Data Stacks For Fun & Nonprofit — Part I

Choosing a data warehouse for your side project

Andrew Stewart
Towards Data Science

--

Photo by Sara Kurfeß on Unsplash

The engine that powers nearly any data science team is some form of data warehouse, which serves as a central collection point and repository for all of an organizations various disparate data sources. These sources may range from the organization’s primary transactional databases to logs, e-mails, SaaS APIs, CRMs, ERPs, and all forms of random flat files floating around. The purpose of the data warehouse is to collect all these data into a single source of truth with a single point of access for convenient access by human consumers. The terminal endpoint in this workflow might be a manual SQL query, some BI platform, or a data scientist’s automated model training workflow.

Image from dbt, which is an amazing open source data warehouse management framework.

Data warehouses are a useful resource when they are provided with the financial backing of an organization, but how does an individual data practitioner emulate the experience for the purpose of personal projects or as training resource? How can one create their own personal data warehouse on a personal budget? This is a question that I have long sought a satisfactory solution for, and thus is this is the first in a series of blog posts where I will explore some options available to us from the modern ecosystem of analytics platform offerings. This first part will focus primarily on imagining what the criteria and some possible solution stacks might look like, and then later on I will investigate and evaluate different options.

The obvious initial answer is to set up a local PostgreSQL database and write some Python/R/SQL code, etc., but this doesn’t quite emulate the exact experience that we are after.
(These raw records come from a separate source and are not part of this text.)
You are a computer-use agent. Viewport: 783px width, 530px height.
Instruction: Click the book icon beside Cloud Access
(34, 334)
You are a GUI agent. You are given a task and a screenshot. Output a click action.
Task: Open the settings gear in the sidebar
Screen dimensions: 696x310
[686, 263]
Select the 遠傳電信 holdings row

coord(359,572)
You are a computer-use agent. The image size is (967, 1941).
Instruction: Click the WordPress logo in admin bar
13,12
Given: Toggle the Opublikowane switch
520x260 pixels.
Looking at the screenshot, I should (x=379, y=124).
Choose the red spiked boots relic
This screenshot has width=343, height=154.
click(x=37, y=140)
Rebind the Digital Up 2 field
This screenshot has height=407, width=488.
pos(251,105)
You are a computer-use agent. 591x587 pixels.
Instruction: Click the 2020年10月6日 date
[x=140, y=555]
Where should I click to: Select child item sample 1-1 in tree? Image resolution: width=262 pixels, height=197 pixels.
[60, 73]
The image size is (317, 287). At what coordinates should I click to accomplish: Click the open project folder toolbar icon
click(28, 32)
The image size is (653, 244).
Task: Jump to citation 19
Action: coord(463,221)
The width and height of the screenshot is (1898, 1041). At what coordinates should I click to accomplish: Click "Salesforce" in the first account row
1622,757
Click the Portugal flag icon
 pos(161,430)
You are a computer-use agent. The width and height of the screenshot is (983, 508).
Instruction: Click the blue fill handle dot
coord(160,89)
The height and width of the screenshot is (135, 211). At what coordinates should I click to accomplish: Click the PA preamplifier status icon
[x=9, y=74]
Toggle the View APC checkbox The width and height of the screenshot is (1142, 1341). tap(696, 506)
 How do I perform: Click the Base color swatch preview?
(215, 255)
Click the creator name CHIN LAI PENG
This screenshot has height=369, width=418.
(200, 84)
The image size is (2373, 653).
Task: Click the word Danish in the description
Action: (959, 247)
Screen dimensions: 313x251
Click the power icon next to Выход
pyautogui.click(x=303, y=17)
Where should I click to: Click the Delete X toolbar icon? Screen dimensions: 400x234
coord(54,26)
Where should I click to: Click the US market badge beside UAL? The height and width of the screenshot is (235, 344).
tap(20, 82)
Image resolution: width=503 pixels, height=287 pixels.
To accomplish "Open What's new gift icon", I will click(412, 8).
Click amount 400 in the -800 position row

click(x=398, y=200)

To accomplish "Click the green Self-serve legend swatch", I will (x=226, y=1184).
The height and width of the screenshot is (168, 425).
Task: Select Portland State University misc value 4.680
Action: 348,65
It’s useful for learning some SQL and the well earned pain of hand-crafted ETL workflows, but what it lacks is working with remote data stores, flexible scalability, configuring CI/CD workflows, and the ability to utilize an internet accessible data store as a hub for various BI solutions. Students in the data science course I teach often express an interest in having access to large scale data warehousing platforms as part of the course curriculum, which is obviously prohibitively expensive for that purpose, but I can understand when students feel that creating toy SQLite databases doesn’t quite cut it.

What would the ideal personal data warehouse look like? Well, ideally it would be inexpensive, as most of us would probably like to avoid paying the large monthly fees associated with the common crop of SaaS platforms. Serverless is going to be preferable to continuous servers, wherever possible. Most of the time we want our data at rest (incurring minimal charges), and only incurring compute charges as loading and transformation operations require. We would also probably want to minimize configuration and management burdens as much as possible, as we do not likely have the benefit of system administrators for support. Anything open source components are probably also desirable.

So before we explore which options meet these criteria, let’s first briefly review the current ecosystem of platforms we seek to utilize (cheaply) or replace. To store our data, we have several warehouse platforms to choose from including Amazon Redshift, Google BigQuery, and Snowflake.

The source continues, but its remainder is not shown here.